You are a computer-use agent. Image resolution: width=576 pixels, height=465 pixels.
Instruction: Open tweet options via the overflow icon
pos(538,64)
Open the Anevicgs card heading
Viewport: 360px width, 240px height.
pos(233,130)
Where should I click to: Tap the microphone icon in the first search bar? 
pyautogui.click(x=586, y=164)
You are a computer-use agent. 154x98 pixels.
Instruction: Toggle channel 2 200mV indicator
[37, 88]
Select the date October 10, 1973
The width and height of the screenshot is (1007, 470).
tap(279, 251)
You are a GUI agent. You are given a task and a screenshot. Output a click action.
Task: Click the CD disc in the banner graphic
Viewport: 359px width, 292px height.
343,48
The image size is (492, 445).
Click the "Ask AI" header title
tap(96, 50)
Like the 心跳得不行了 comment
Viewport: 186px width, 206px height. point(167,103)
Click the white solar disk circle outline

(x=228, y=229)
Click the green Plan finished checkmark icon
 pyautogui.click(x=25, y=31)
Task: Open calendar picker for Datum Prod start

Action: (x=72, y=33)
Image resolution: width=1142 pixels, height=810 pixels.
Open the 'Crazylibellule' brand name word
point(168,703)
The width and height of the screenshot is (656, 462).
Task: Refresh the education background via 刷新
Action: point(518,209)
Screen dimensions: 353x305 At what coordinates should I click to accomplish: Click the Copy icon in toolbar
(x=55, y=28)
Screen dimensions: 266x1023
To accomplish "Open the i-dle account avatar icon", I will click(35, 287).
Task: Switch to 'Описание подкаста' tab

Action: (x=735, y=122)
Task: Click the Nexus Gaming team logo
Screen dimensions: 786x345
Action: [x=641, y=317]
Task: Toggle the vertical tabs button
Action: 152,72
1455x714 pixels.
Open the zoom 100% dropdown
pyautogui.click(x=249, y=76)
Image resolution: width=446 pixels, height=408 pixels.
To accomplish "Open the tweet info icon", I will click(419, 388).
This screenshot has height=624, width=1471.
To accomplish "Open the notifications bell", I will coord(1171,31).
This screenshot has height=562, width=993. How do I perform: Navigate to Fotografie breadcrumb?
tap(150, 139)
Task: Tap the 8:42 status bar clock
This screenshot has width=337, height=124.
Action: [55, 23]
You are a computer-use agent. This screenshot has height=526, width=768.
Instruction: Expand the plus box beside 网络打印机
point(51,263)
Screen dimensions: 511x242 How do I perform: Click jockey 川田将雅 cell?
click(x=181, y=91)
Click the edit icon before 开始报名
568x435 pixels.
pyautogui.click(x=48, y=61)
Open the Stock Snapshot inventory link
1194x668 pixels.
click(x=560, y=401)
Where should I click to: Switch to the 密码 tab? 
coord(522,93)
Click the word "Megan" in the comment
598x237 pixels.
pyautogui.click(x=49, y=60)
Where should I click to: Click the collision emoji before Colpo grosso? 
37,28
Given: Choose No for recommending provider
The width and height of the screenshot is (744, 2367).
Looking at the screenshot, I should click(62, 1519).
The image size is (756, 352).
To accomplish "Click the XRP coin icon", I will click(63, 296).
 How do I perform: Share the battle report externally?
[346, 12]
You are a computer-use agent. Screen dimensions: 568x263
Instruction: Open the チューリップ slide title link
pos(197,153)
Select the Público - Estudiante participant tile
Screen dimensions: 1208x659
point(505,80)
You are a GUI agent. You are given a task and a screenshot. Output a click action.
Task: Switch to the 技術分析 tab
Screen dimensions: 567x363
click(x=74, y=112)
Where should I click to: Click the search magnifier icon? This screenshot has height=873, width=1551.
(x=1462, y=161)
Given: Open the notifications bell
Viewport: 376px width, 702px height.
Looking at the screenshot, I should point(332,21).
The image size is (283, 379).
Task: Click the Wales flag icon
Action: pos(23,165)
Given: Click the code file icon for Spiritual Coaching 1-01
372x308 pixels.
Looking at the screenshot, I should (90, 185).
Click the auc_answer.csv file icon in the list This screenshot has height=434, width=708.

····················

Number of lines above containing "computer": state it and nothing else.

→ **RESPONSE TO THIS TASK**
4